Direct, One-Pot Synthesis of MMF from Glucose and Mesitylene

Although, the crude HMF could be utilized for the FC alkylation with mesitylene, two separate operations must be carried out. Hence, without isolating HMF, direct conversion of its precursors (e.g., glucose, fructose, and sucrose) to diesel fuel precursors is possible as this cascade process is acid-catalyzed. Therefore, initially we selected glucose as a potential HMF precursor, which is more abundant and relatively much cheaper than HMF. The production of MMF from glucose requires three steps: (i) isomerization of glucose to fructose, (ii) dehydration of fructose to HMF, and (iii) coupling of HMF with mesitylene.

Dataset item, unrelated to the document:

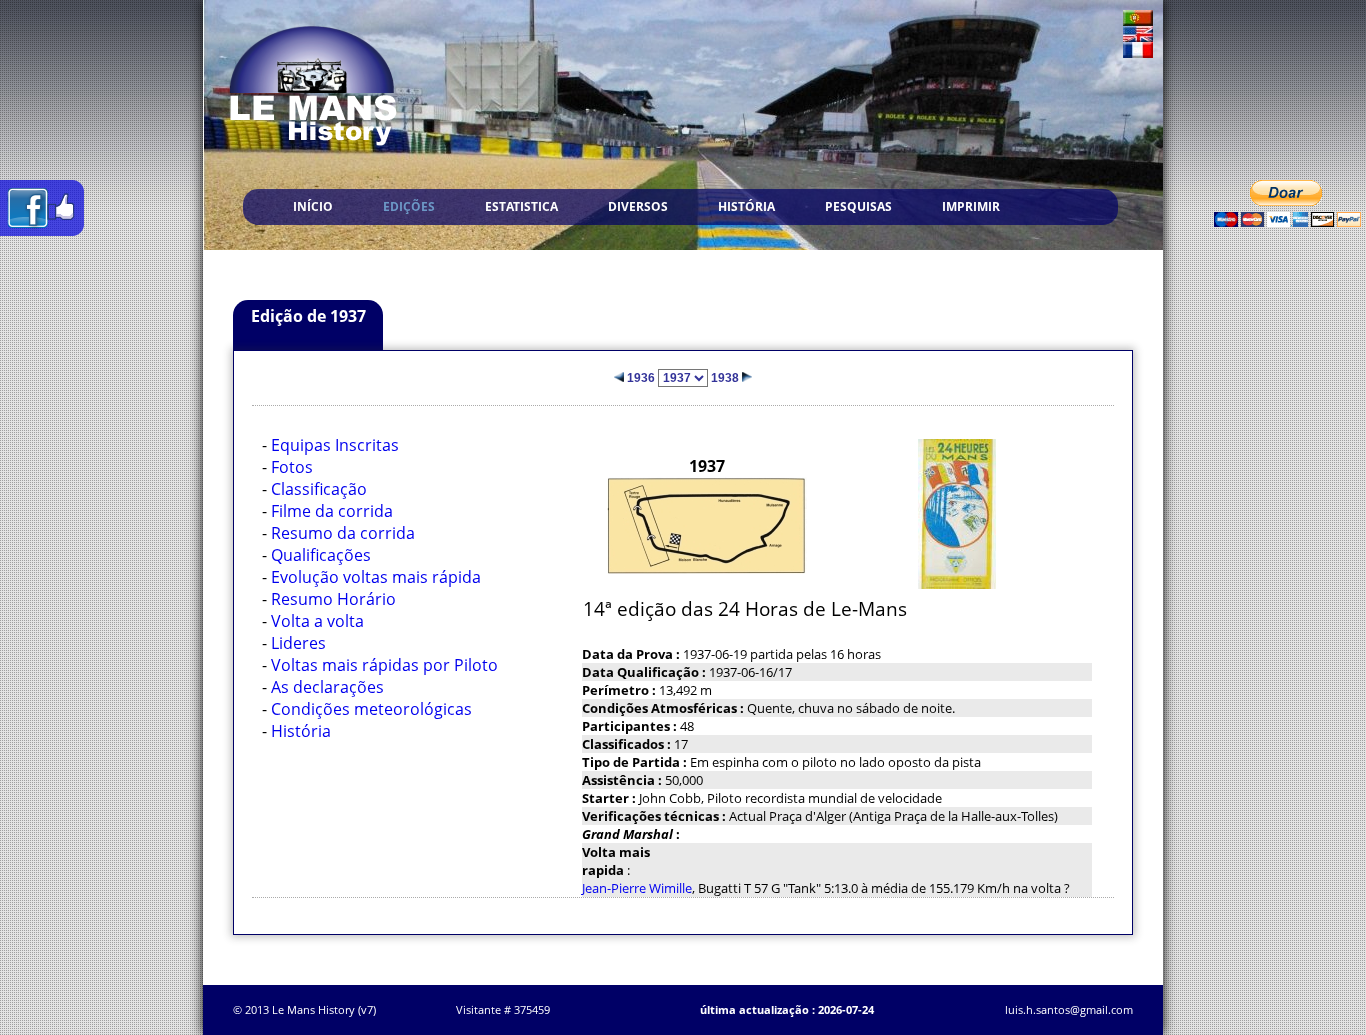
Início (313, 206)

As shown in the Scheme 2, this process requires two types of catalysts such as a Lewis acid (for glucose isomerization) and Brønsted acid (dehydration of fructose and FC alkylation reaction).

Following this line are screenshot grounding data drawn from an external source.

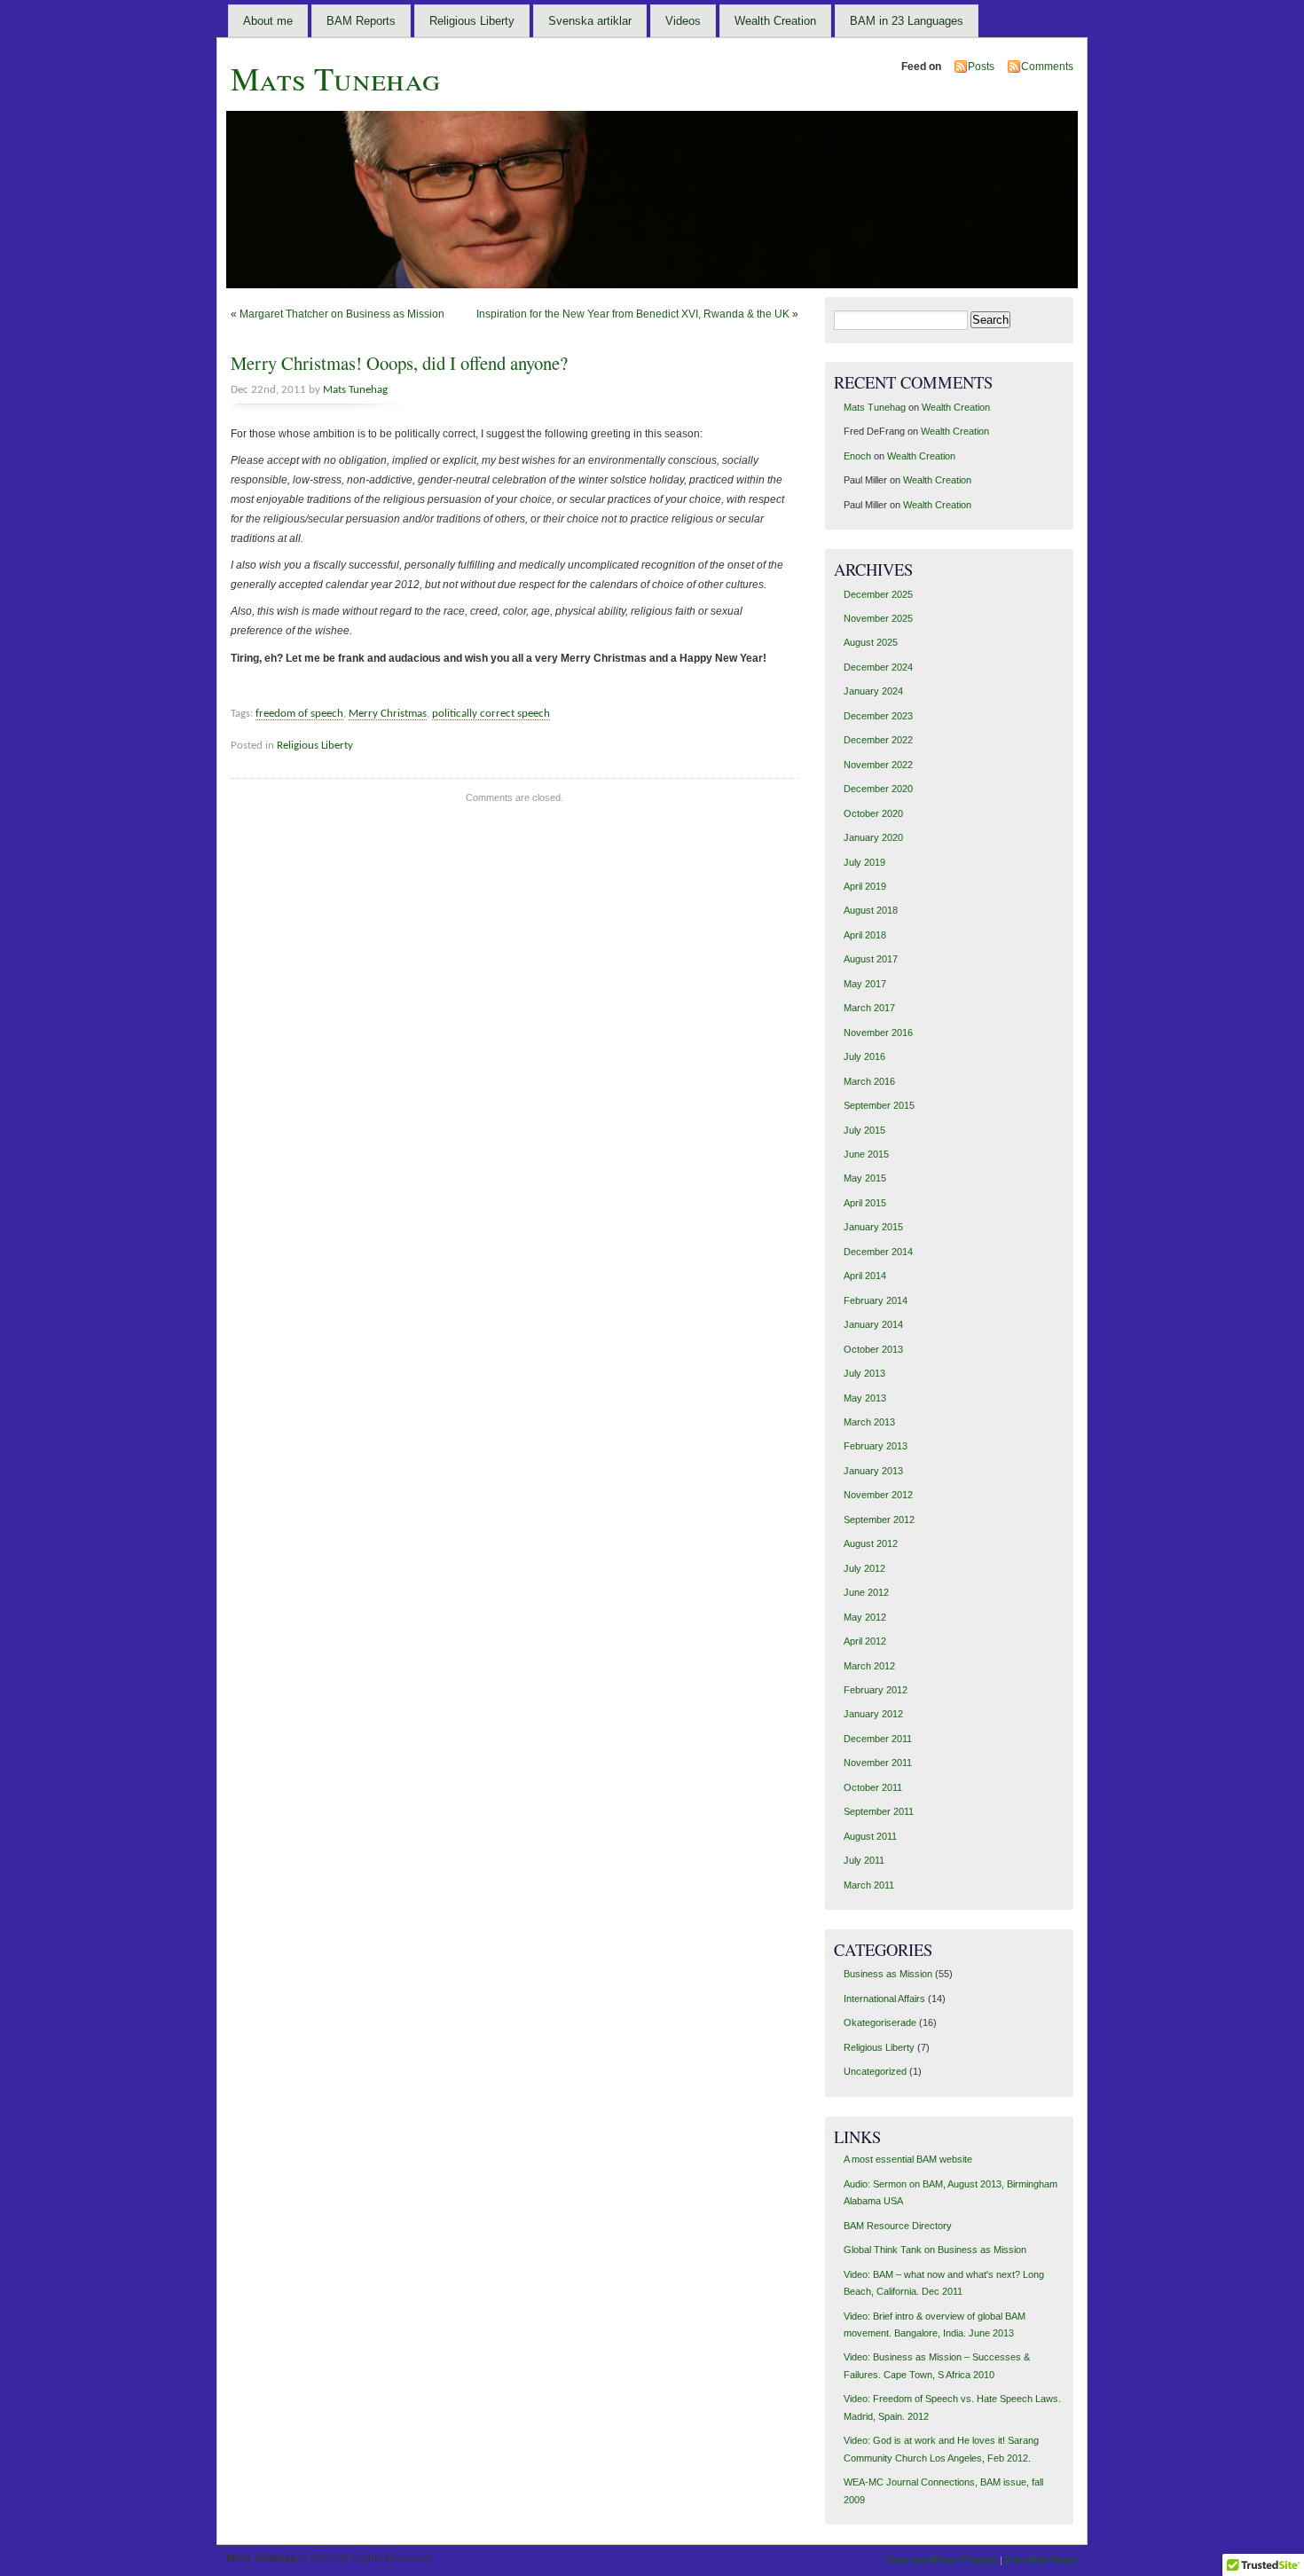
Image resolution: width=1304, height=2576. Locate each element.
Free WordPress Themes (942, 2560)
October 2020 (873, 813)
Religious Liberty (472, 20)
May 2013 (865, 1398)
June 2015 (866, 1154)
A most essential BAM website (908, 2159)
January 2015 (873, 1226)
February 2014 (875, 1300)
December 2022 (878, 739)
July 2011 (864, 1860)
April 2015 (865, 1203)
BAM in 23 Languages (906, 20)
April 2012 (865, 1641)
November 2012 (878, 1494)
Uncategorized (875, 2071)
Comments (1047, 66)
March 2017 (869, 1007)
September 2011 (879, 1811)
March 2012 (869, 1666)
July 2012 (864, 1568)
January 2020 (873, 837)
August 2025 (871, 642)
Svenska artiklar (590, 20)
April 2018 (865, 935)
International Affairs (884, 1998)
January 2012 (873, 1713)
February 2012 (875, 1690)
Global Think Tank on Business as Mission (935, 2249)
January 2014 (873, 1324)
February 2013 (875, 1446)
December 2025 (878, 594)
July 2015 (864, 1130)
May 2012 (865, 1617)
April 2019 (865, 886)
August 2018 (871, 910)
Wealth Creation (775, 20)
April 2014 (865, 1275)
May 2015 (865, 1178)
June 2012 (866, 1592)
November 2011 (878, 1762)
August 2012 (871, 1543)
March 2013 (869, 1422)
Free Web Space (1041, 2560)
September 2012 (879, 1519)
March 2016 (869, 1081)
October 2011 (873, 1787)
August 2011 (870, 1836)
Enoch (857, 456)
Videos (683, 20)
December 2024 (878, 667)
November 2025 (878, 618)
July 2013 (864, 1373)
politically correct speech (491, 713)
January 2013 (873, 1470)
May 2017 (865, 983)
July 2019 (864, 862)
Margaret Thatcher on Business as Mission (342, 314)
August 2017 (871, 959)
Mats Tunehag (335, 78)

For this purpose, we employed Zr-Mont catalyst which has a unique combination of Lewis + Brønsted acid sites for the purpose of glucose conversion to MMF. At first, glucose dehydration–FC alkylation sequence was carried out in dimethyl sulfoxide (DMSO) at 150 °C over Zr-Mont catalyst. However, even after 24 h of reaction, only HMF was formed in 34% yield without the formation of MMF (Table 4, entry 1). As we found out nitroethane was effective for FC alkylation of arenes with HMF, next experiment with nitroethane + DMSO was carried out to promote the FC alkylation reaction. However, in this experiment also, only HMF was observed without MMF (Table 4, entry 2). After unsuccessful attempt in DMSO, we tested an ionic liquid, C₄mimBr (1-butyl-3-methyl-1H-imidazol-3-ium bromide) as a reaction medium, which was also found to be ineffective for the promotion of FC alkylation of in situ-formed HMF and mesitylene (Table 4, entry 3). In the above cases, MMF was not formed, which could be attributed to the limited or no activity of Zr-Mont after glucose dehydration to HMF. This loss in activity of Zr-Mont could be due to the blocking of active centers by the deposition of polymeric products generated in the glucose dehydration step.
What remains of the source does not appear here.